Synopses & Reviews
In a moving and bittersweet story, M.J. Andersen chronicles her childhood and adolescence in South Dakota, her departure to forge her own life, and her persistent longing for the landscape she left behind. Her hometown, given the fictional name of Plainville, is so quiet that one local family regularly parks by the tracks to watch the train pass through. Yet small-town life and, especially, the prairie prove to be fertile ground for Andersen's imagination. Exploring subjects as seemingly unrelated as Roy Rogers and Tolstoy's beloved Anna Karenina, she repeatedly locates a transcendent connection with South Dakota's broad horizon.
Andersen introduces us to her hardworking newspaper family, which produces one of Plainville's two competing weeklies; to Job's Daughters, a Christian association intended to prepare young women for adversity (Plainville's chapter assumes the added responsibility of throwing the town's best teen dances); and even to a local variety of hardy alfalfa, to which her best friend has a surprising kinship.
Leaving behind her physical home, Andersen travels East for college, remaining to begin a journalism career. With her husband she eventually settles into her first house, a beautiful Victorian that, though loved, somehow does not feel like home in the way she had anticipated. Through subsequent travels, memories, and a meditation on Tolstoy's complex relationship to his ancestral home, she arrives at a new idea of what home is -- one that should resonate with every American who has ever had to pull up stakes.
Review
"When you come to the end of [
Portable Prairie], you'll feel that you grew up here on the prairie. Or if you did grow up here, you'll get teary-eyed, as I did. I bow to this young writer and kiss her hand. Bravo. Tolstoy would be proud."
- Garrison Keillor
"MJ Andersen's memoir brings to life a kind of small-town America that is our national dream, even as it meditates on the endless disavowing of home that is our national lot.

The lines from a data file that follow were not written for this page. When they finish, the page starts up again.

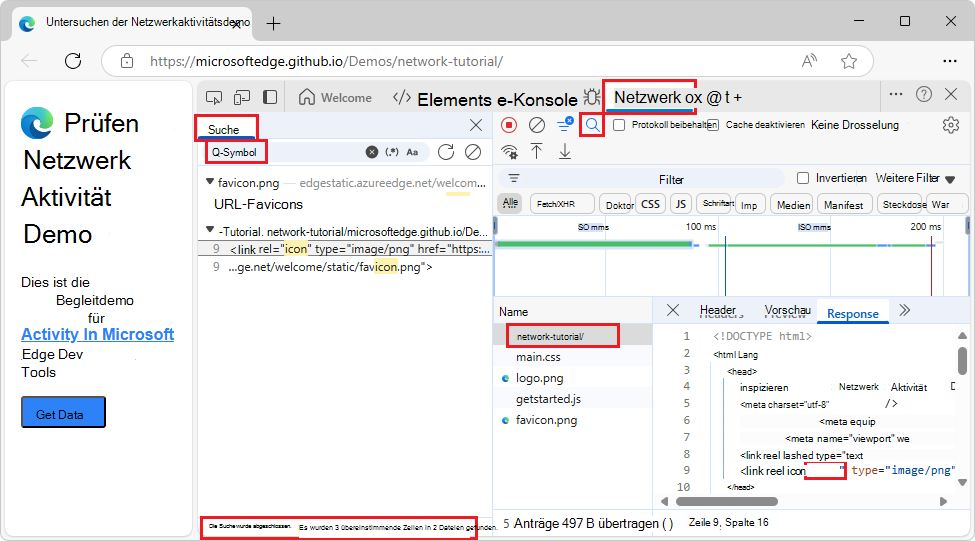This screenshot has width=975, height=541.
Task: Toggle device emulation icon
Action: click(x=242, y=97)
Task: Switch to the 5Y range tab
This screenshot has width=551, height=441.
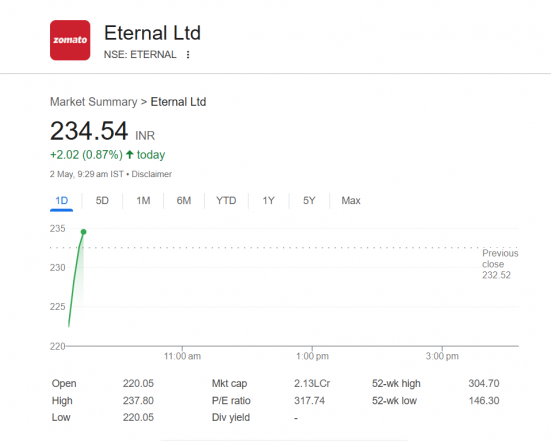Action: (x=309, y=201)
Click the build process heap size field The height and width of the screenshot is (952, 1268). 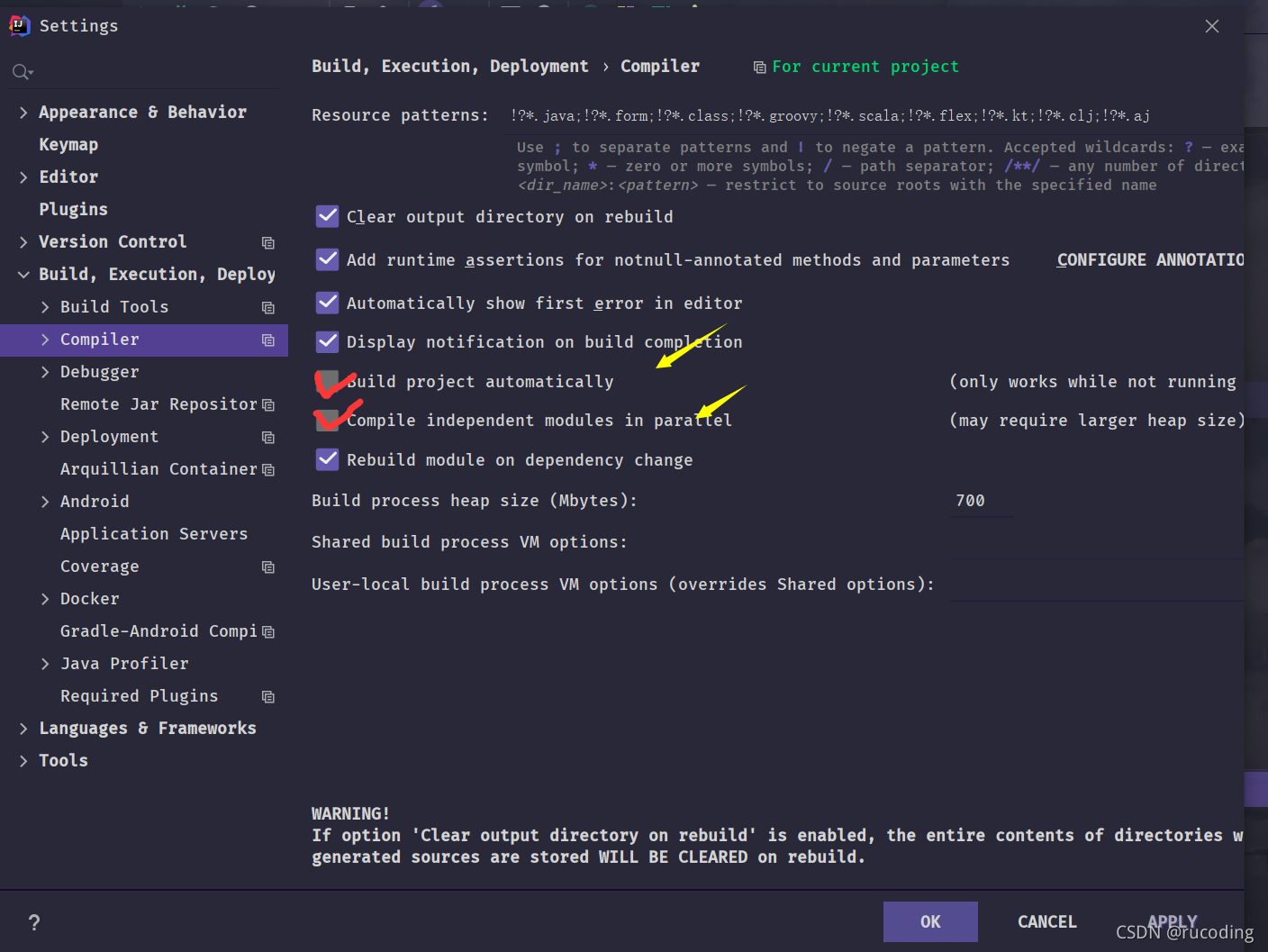click(983, 501)
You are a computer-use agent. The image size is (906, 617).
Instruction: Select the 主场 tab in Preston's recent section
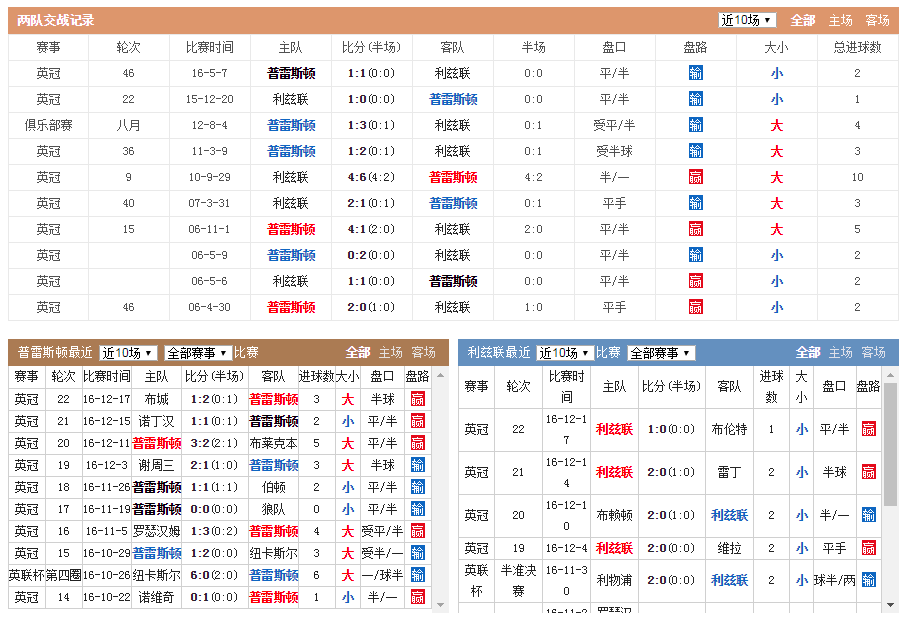391,352
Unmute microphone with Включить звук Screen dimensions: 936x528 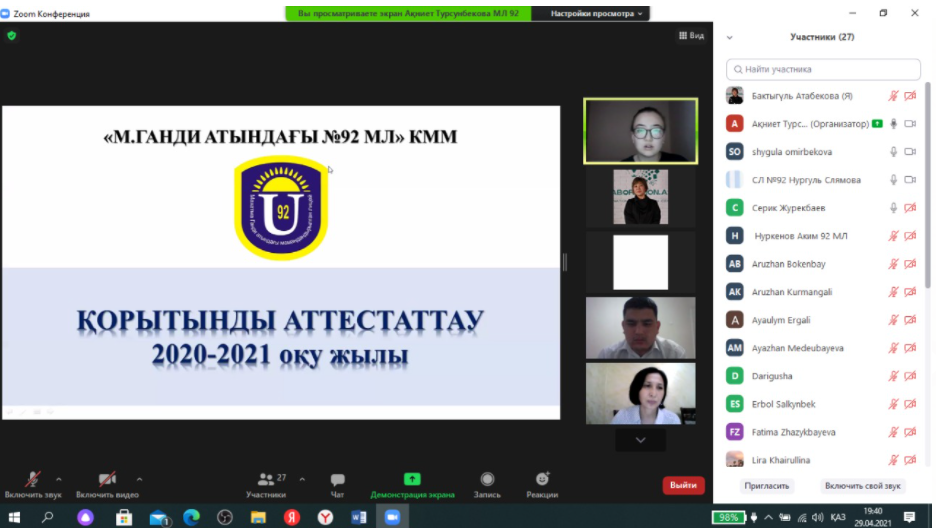33,480
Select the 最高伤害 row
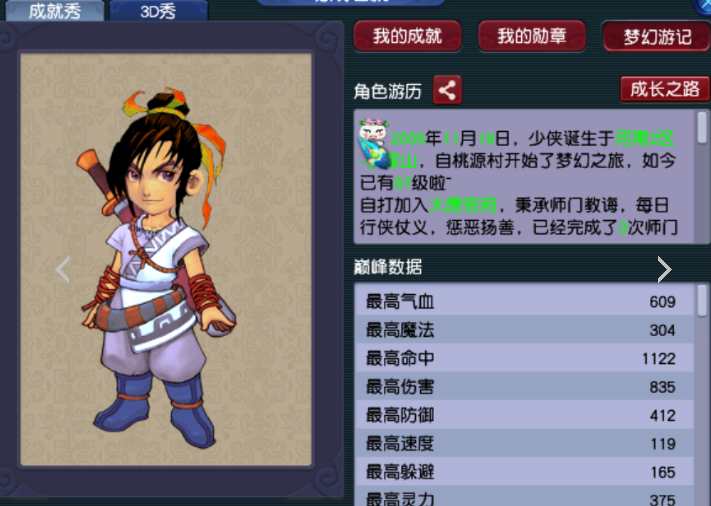The image size is (711, 506). click(x=524, y=386)
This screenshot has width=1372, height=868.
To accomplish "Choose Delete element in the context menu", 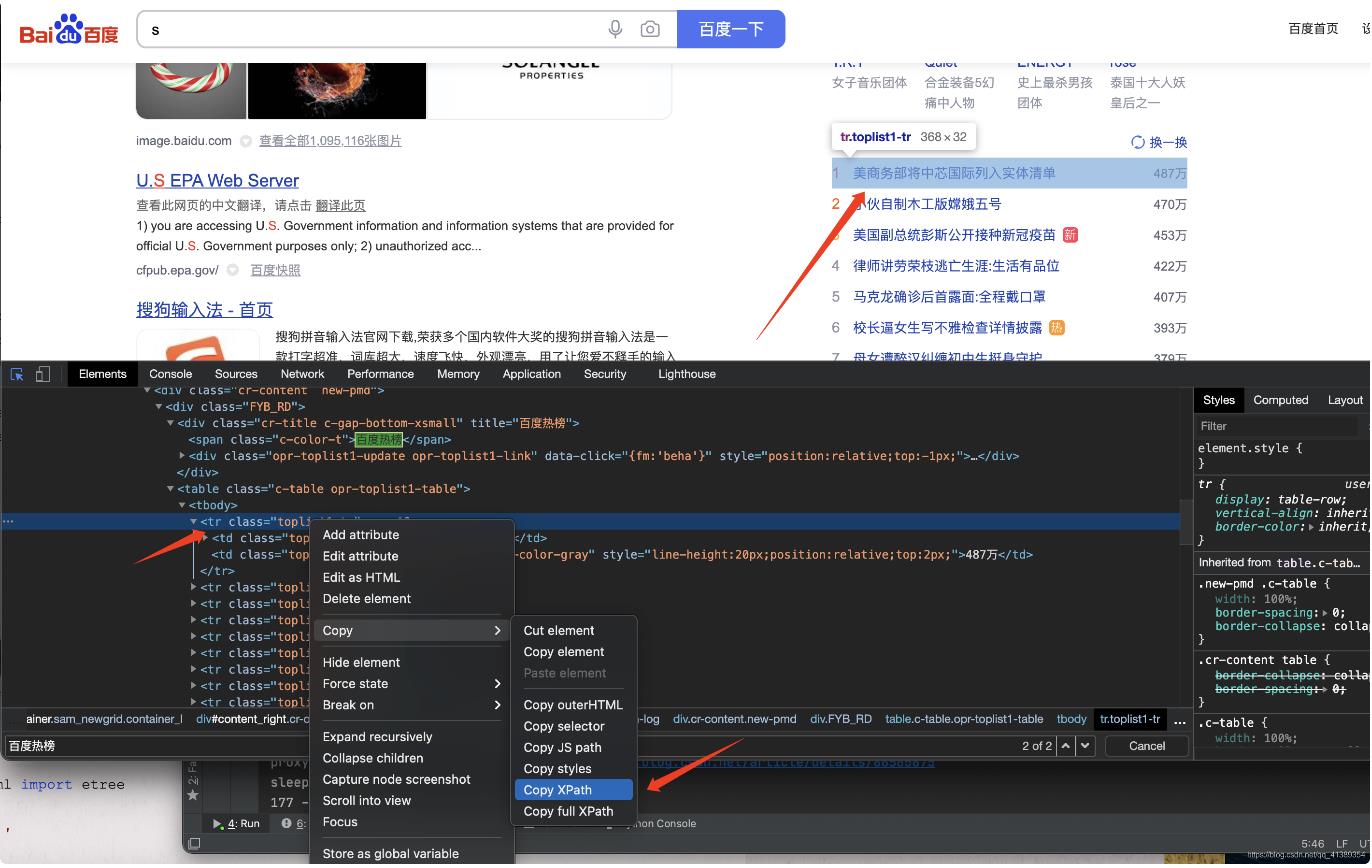I will click(366, 598).
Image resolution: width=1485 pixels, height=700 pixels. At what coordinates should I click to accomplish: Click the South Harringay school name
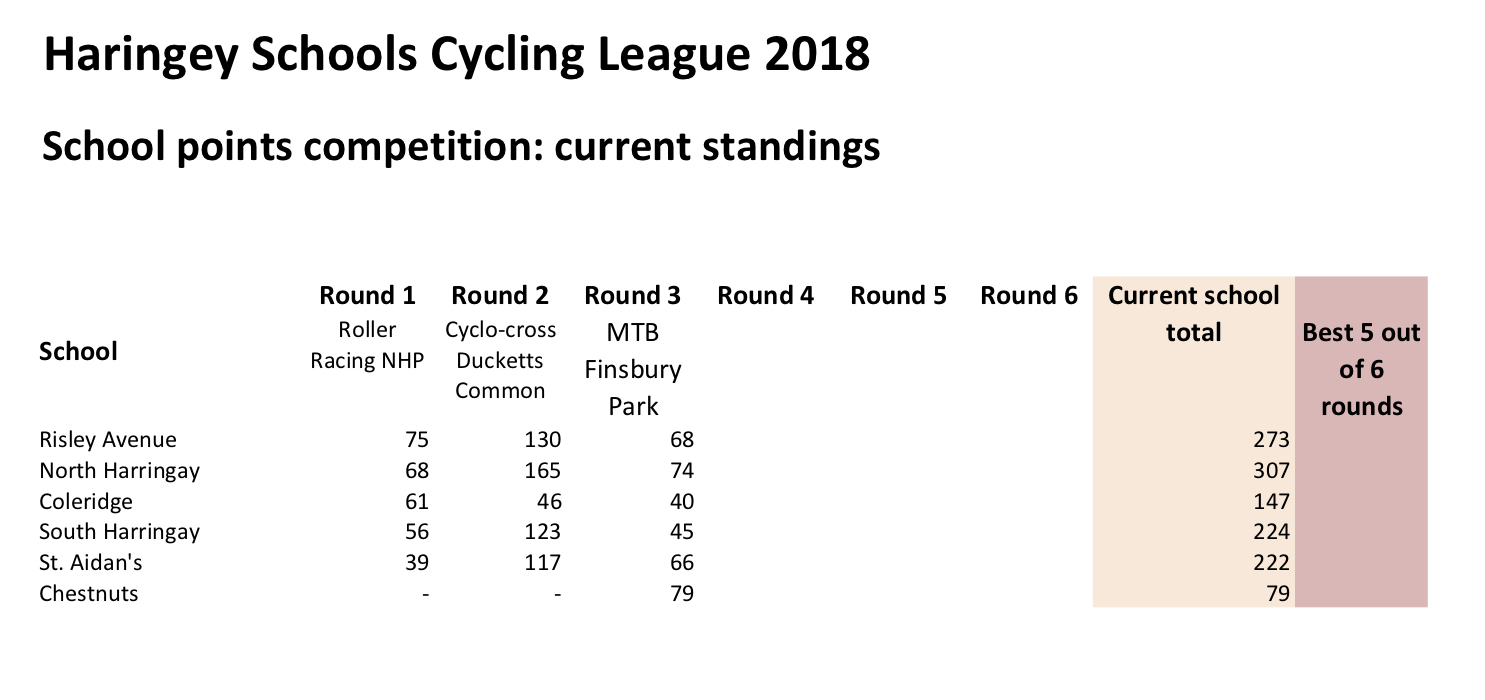[119, 533]
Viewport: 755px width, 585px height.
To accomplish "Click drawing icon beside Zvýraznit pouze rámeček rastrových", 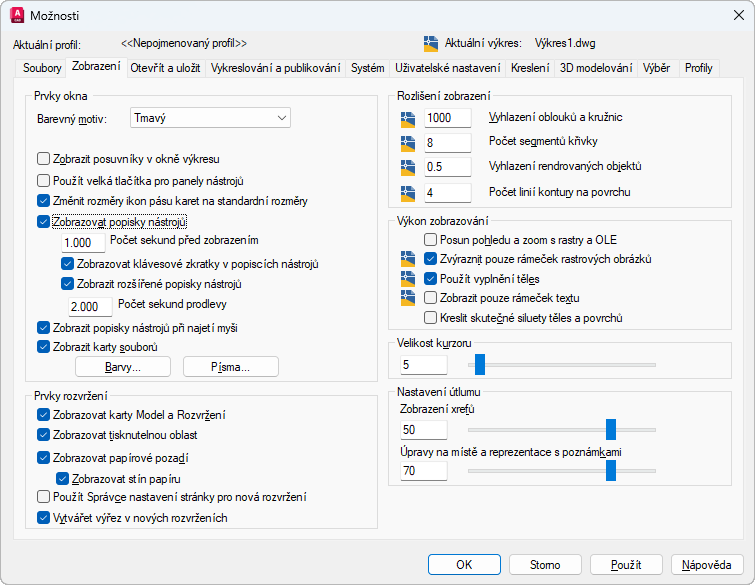I will (x=408, y=259).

Spare, witty, poignant, brave and never sentimental, it's a book you can dive into and find yourself."
- Elizabeth Kendall, author of American Daughter and The Runaway Bride
"Portable Prairie is an uncommon memoir, a luminous account of one woman's intellectual flowering in the Plains States and beyond, and a deeply moving and intelligent meditation on the essential human experience of home. Andersen writes about places, people, objects, and ideas and reveals how hopelessly and beautifully they are bound together. This is not a confessional book, and those details she selects (and what a treasure they are) are precisely the sort which stimulate in us our own poignant recollections. This is the sort of book one presses on friends and interesting strangers. This is the American story made fresh."
- Jincy Willett, author of Winner of the National Book Award
"M.J. Andersen's memoir, Portable Prairie, unfurls in a finished tone-straightforward, uncluttered, headlong, with a wry smile-in its contemplation on the meaning of "home" worthy of Bachelard. The identifying trait of this memoir among others is its ability to lift you into a sudden dimensional moment-where was I? you wonder-then set you back inside the pacing of its gentle, assured voice. Andersen is a visionary of the lives lived in the realm we too often self-confidently call home. Andersen causes us to readjust our focus, as Willa Cather and Wright Morris do."
- Larry Woiwode, author of What I Think I Did
About the Author
M.J. Andersen grew up in South Dakota and now lives in Massachusetts with her husband. She is a graduate of Princeton University and holds a master's degree from Brown University. A recent fellow in the National Arts Journalism Program at Columbia University, she writes for the editorial pages of the
Providence Journal.
Reading Group Guide
1. The author's quest for home revolves around her childhood landscape. How important is landscape to a sense of home?
2. What is the significance of the stained glass window? Why does the author resist installing it in her new home?
3. By taking on the harsh conditions in the Dakotas, the agriculturalist Niels Hansen helped shape the region's identity. How much does the author's sense of self derive from this identity? In what other ways do Americans define themselves?
4. Throughout the book, horses are emblems of imaginative power. What does it mean when the author thinks she can no longer hear her toy horses whinnying from their shoebox? Does anything take their place later on?
5. A trip to California plunges the author's family into a watershed historical moment, the Watts riots of 1965. Do children generally dwell outside history? How and when does the author's historical consciousness dawn?
6. In Denmark, the author feels a sense of belonging. Yet she is wary of identifying too strongly with the group. Why?
7. Plainville gives the author a sense of community that eludes her in Eastboro. Are newcomers to a community destined to remain outsiders?
8. Roy Rogers is among the book's important male characters. How do the male personalities compare with its female personalities? How does sexual identity affect the author's feelings of being at home in the world?
9. Tolstoy's search for meaning becomes intensely bound up in Christianity. How does the author's quest diverge from his? What part does belief play in her idea of home?
10. How has the author's idea of home changed by the end of the book?